La Communauté musulmane Ahmadiyya de la RD-Congo s’insurge contre les mouvements hostiles et vicieux contre les Ahmadis au Pakistan. Selon un mémoire publié le 21 décembre 2016 à Kinshasa et signé par son secrétaire général Souleyman Kanku, cette structure musulmane s’est dite contre l’attaque armée effectuée sur les bureaux centraux d’Ahmadiyya à Rabwah, le 5 décembre 2016, par le Département de lutte contre le terrorisme -CTD- du Pendjab, et quelques jours plus tard, une émeute anti-ahmadiyya s’est produite à Dulmial, district de Chakwal au Pendjab, des vies et des perturbations majeures pour les Ahmadis résidents du village. «Invasion illégale, tout à fait injustifiée, sans mandat, sur les bureaux centraux d’Ahmadiyya et sur l’imprimerie», a déploré la Communauté musulmane Ahmadiyya de la RD-Congo, signalant que les deux incidents et l’environnement anti-Ahmadiyya soutenu par l’Etat qui règne dans le pays méritent d’être signalés sur toutes les sections concernant les droits de l’Homme et la liberté de religion dans le pays.
«L’attaque a été montée par le CTD. Et la FIR a accusé les victimes en vertu de la Loi antiterroriste. Les autorités devraient signaler même un seul incident violent au cours des 30 dernières années, en réalité jamais fait par les Ahmadis. Le raid était malveillant», a fermement déclaré la Communauté musulmane Ahmadiyya de la RD-Congo. Elle a rappelé que c’est la première fois qu’une telle intervention a été officiellement entreprise contre les bureaux centraux d’Ahmadiyya. «Il est tout à fait inacceptable pour un gouvernement démocratique. Le raid a été autorisé par les autorités provinciales», a-t-elle encore déploré, signalant, dans le mémoire, que quatre arrestations ont été faites au hasard. Ce sont des hommes Ahmadis qui, a poursuivi la Communauté musulmane Ahmadiyya de la RD-Congo, servent l’humanité à travers la religion. «Ils ont été battus pendant leur détention. Aucune police civilisée ne peut pas torturer les religieux qui n’ont ni commis ni prêché la violence», a-t-elle relaté.
La communauté a signifié que la conduite peu scrupuleuse du CTD a répandu la crainte parmi les Ahmadis qui sont le groupe le plus pacifique et le plus respectueux de la loi au Pakistan.

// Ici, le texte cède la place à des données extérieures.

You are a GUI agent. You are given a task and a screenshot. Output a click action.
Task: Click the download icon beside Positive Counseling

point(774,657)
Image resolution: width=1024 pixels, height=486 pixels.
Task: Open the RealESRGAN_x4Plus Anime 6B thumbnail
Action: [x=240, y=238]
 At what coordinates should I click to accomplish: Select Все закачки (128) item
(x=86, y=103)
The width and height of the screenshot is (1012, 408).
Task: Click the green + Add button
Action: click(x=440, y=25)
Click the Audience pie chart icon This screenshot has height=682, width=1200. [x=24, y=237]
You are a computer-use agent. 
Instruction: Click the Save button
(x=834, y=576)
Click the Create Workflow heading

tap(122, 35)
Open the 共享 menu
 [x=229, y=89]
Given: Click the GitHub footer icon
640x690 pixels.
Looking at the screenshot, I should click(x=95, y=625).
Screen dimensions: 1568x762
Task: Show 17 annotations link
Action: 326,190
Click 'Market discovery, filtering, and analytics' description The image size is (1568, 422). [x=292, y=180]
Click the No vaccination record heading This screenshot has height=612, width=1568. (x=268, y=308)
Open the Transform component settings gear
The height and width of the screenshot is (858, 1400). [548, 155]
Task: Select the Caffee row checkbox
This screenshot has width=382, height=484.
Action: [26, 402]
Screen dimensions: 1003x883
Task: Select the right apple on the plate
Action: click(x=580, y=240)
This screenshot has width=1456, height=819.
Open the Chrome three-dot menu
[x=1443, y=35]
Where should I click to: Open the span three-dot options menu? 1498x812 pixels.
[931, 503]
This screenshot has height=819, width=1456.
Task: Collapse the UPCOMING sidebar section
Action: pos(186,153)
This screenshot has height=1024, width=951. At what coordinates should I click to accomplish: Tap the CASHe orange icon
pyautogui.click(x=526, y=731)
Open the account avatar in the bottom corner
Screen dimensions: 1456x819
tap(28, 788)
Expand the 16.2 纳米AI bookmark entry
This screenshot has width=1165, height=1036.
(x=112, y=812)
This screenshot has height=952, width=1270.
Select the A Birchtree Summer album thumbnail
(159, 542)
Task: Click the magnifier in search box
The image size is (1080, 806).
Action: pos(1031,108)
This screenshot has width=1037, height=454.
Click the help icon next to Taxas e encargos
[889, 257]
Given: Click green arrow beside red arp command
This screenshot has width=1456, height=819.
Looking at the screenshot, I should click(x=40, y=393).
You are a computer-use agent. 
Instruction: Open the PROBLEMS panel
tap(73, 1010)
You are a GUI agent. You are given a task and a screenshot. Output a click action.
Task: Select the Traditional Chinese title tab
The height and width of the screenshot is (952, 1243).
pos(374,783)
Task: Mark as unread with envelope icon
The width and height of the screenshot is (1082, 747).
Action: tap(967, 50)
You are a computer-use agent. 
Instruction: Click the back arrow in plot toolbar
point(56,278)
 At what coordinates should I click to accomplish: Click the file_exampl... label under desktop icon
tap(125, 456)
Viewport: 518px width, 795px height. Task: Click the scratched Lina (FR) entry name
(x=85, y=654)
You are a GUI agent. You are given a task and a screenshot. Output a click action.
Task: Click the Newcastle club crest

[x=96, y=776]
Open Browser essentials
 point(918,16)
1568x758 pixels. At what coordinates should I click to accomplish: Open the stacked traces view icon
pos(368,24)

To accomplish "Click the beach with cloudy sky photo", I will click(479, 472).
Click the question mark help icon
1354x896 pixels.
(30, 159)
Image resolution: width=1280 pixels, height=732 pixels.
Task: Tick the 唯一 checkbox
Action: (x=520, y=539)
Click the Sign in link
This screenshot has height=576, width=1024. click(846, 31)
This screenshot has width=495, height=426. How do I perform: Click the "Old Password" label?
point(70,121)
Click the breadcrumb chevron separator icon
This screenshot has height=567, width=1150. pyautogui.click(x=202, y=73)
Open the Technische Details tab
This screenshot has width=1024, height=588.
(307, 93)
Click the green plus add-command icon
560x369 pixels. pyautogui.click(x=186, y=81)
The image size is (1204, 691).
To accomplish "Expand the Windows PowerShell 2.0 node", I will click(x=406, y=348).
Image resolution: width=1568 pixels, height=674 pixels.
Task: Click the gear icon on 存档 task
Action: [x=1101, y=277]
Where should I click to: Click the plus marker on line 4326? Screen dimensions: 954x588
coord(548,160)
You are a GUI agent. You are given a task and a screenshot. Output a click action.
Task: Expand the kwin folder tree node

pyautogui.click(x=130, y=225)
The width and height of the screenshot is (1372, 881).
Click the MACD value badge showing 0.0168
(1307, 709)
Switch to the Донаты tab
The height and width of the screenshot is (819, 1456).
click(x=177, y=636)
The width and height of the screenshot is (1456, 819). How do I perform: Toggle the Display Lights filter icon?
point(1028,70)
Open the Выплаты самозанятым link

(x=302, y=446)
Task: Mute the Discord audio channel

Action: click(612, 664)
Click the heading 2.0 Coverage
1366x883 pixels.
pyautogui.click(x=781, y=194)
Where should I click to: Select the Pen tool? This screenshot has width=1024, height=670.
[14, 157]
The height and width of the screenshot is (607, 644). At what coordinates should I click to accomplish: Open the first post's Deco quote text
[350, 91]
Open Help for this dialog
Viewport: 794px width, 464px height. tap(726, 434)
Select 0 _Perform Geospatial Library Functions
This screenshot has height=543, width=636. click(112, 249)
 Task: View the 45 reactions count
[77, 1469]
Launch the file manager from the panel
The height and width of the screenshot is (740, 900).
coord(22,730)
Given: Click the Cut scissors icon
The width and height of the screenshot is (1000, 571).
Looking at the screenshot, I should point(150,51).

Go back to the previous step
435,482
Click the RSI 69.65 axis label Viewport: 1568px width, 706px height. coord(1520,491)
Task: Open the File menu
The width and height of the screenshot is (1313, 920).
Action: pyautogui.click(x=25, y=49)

Les Ahmadis de la RD-Congo ne sont satisfaits du FIR -le rapport de la police pakistanaise- de l’incident qui ne fait aucune mention du raid sur les bureaux centraux. «La première ordonnance officielle émanant du ministère provincial de l’Intérieur -sur recommandation du Conseil des Ulama- a mentionné que le matériel en question est de trahison», ont-ils indiqué dans le mémoire. Puis: «Le ministre de l’Intérieur ne devrait pointer qu’une ligne parmi les 12 numéros précédents du mensuel -Tehrik-e-Jadid- ou les 365 numéros du quotidien Alfazl, qui est même à distance ‘’séditieux’’ ou ‘’trahison’’».
Des dommages et perte d’hommes
Une mosquée Ahmadiyya dans Dulmial, district de Chakwal, à Penjab, a été également très souillée par les agresseurs, au mois de décembre 2016. Ces derniers se livrèrent à des tirs étendus, à lancer des pierres et des slogans hostiles à l’endroit des Ahmadis. Une fois entrés à l’intérieur, ils ont endommagé la mosquée, entassé ses meubles, tapis et autres et les ont mis au feu. Pendant la situation, ont signifié les Ahmadis, une personne de la foule a reçu un coup de feu et morte après. «Cela a été attribué aux Ahmadis or que les Ahmadis insistent qu’ils ne l’ont pas tué. La police a arrêté deux Ahmadis accusés de meurtre et de nombreux émeutiers en vertu de la Loi antiterroriste», a déclaré la Communauté musulmane Ahmadiyya, un mouvement fondé par Mirza Ghulam Ahmad à la fin du 19ème siècle au Penjab.
Pour la Communauté musulmane Ahmadiyya, l’affaire de la police enregistrée après le raid de CTD devrait être abandonnée et la mosquée de Chakwal devrait être restituée aux Ahmadis, et la paix et l’harmonie devraient être reconstituées au village. «La police saint comment faire cela, si seulement dirigée par leurs chefs politiques», a-t-elle conclu.